A bebida, como nos explicou a anciã Laura Nhagumbe, é feita de forma artesanal, com procedimentos bastante simples: recolhe-se a fruta e deixa-se até maturar, o que pode levar até quatro dias. A seguir, lava-se e retira-se a casca, espreme-se para extrair o líquido; separam-se as sementes e conserva-se o líquido em recipientes apropriados (geralmente galões), adicionado a um pouco de água para fermentar. Ao fim de três ou quatro dias, dependendo da temperatura do ambiente, a bebida está pronta para consumo.

Na edição de 2023, a época do canhú foi oficialmente aberta a 6 de Janeiro. E a E&M esteve lá. Ficámos a saber que os habitantes de Nhongonhane (bairro de maior ocorrência do canhú em Marracuene) são os responsáveis por abastecer as festividades

Para quem preferir uma versão doce, pode consumi-la passado apenas um dia depois do último procedimento de confecção. É que a bebida pode levar três diferentes variantes: a primeira é o sumo doce não fermentado, a segunda é a bebida fermentada e alcoólica e a terceira, que resulta da segunda, é a que fica no fundo do recipiente, geralmente um pouco mais espessa. Todas estas versões têm um sabor único, inconfundível, suave e, por isso, muito apreciado tanto pelas comunidades locais como por turistas nacionais e estrangeiros. Quem bebe canhú sabe que os últimos litros do galão não se dão aos mais velhos. E o velho Raimundo Boane, secretário da Vila de Marracuene, explica a razão: “é um afrodisíaco muito potente! Quando um grupo se reúne para beber, ao notar-se que já se vai aos últimos litros do odre, onde a bebida vai ficando mais espessa, os mais velhos são convidados a retirar-se e começa uma disputa entre os mais jovens pela mesma, porque ‘dá energias que os jovens gostam’ e para os mais velhos só traz confusão”, explicou o velho, tentando disfarçar o embaraço com um sorriso.

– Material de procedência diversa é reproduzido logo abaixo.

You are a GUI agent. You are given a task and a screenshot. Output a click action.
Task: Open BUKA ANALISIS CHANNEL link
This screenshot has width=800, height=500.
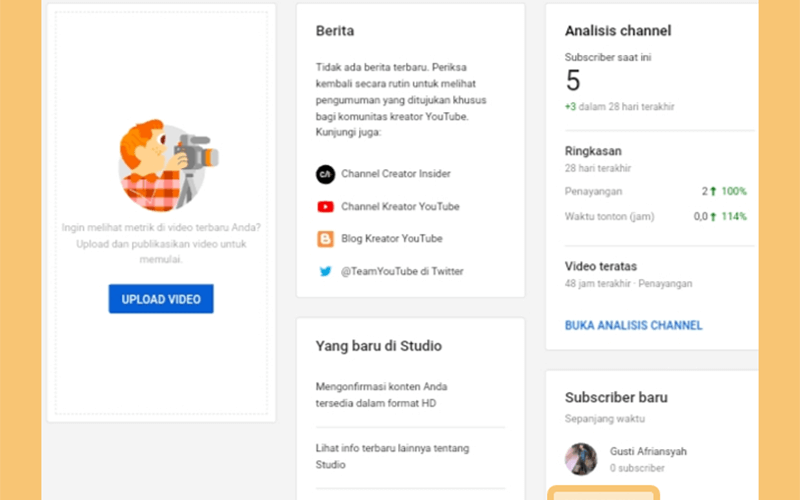pos(634,326)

Mas a propriedade afrodisíaca da bebida não se encontra apenas na variedade espessa. Será por aqui que se explicam algumas das mais fundamentais regras de consumo: os homens ficam de um lado e as mulheres do outro. As casas-de-banho para homens ficam do lado oposto das casas-de-banho das mulheres. Se vai beber com o seu parceiro/parceira, esteja atento porque há uma outra regra de senso comum: “ninguém deve ajudar a resolver problemas (traições) que acontecerem em ambiente do consumo do canhú, e nenhum infractor será responsabilizado em nenhum outro fórum”.

Com todas as curiosidades, o canhú é, sem dúvida, uma das bebidas típicas mais apreciadas da zona sul de Moçambique. Entretanto, a fruta de que é feito é a mesma usada na destilação industrial para produção de um licor mundialmente famoso – a Amarula.